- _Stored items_

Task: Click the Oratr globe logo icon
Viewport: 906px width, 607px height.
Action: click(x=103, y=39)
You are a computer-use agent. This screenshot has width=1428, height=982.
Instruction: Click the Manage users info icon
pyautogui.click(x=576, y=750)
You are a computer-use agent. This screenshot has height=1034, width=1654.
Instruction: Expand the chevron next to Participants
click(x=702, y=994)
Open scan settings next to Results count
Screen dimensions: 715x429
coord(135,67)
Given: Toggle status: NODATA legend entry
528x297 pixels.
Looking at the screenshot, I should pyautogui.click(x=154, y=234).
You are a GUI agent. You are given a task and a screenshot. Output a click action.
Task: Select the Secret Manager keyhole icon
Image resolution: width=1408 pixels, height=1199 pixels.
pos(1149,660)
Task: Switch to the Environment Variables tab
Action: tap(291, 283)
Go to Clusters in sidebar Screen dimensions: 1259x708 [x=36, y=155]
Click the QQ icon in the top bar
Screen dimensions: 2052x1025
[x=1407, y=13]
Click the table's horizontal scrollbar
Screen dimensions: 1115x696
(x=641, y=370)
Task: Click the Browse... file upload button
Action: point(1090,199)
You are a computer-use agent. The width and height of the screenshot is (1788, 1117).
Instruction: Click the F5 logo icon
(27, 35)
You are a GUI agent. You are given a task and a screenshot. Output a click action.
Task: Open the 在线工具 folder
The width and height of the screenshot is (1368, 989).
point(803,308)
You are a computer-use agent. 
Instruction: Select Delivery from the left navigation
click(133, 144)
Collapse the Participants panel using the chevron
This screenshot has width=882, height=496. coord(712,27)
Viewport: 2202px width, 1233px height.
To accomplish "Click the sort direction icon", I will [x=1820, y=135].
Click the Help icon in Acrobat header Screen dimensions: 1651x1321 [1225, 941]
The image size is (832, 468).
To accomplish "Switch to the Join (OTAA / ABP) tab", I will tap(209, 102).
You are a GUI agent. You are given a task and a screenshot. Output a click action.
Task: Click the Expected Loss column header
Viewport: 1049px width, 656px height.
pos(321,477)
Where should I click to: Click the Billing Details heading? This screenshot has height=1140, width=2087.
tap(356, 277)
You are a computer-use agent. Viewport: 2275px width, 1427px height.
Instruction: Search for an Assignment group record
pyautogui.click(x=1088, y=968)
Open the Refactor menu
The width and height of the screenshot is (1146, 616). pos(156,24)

- _DIRECTIONS_
Repeat exactly, please, each line from the beginning of the data through the line with "Task: Select the Secret Manager keyhole icon" in it, and only those lines.

- _OUTPUT FOR THIS TASK_
Task: Click the Oratr globe logo icon
Viewport: 906px width, 607px height.
Action: click(x=103, y=39)
You are a computer-use agent. This screenshot has width=1428, height=982.
Instruction: Click the Manage users info icon
pyautogui.click(x=576, y=750)
You are a computer-use agent. This screenshot has height=1034, width=1654.
Instruction: Expand the chevron next to Participants
click(x=702, y=994)
Open scan settings next to Results count
Screen dimensions: 715x429
coord(135,67)
Given: Toggle status: NODATA legend entry
528x297 pixels.
Looking at the screenshot, I should pyautogui.click(x=154, y=234).
You are a GUI agent. You are given a task and a screenshot. Output a click action.
Task: Select the Secret Manager keyhole icon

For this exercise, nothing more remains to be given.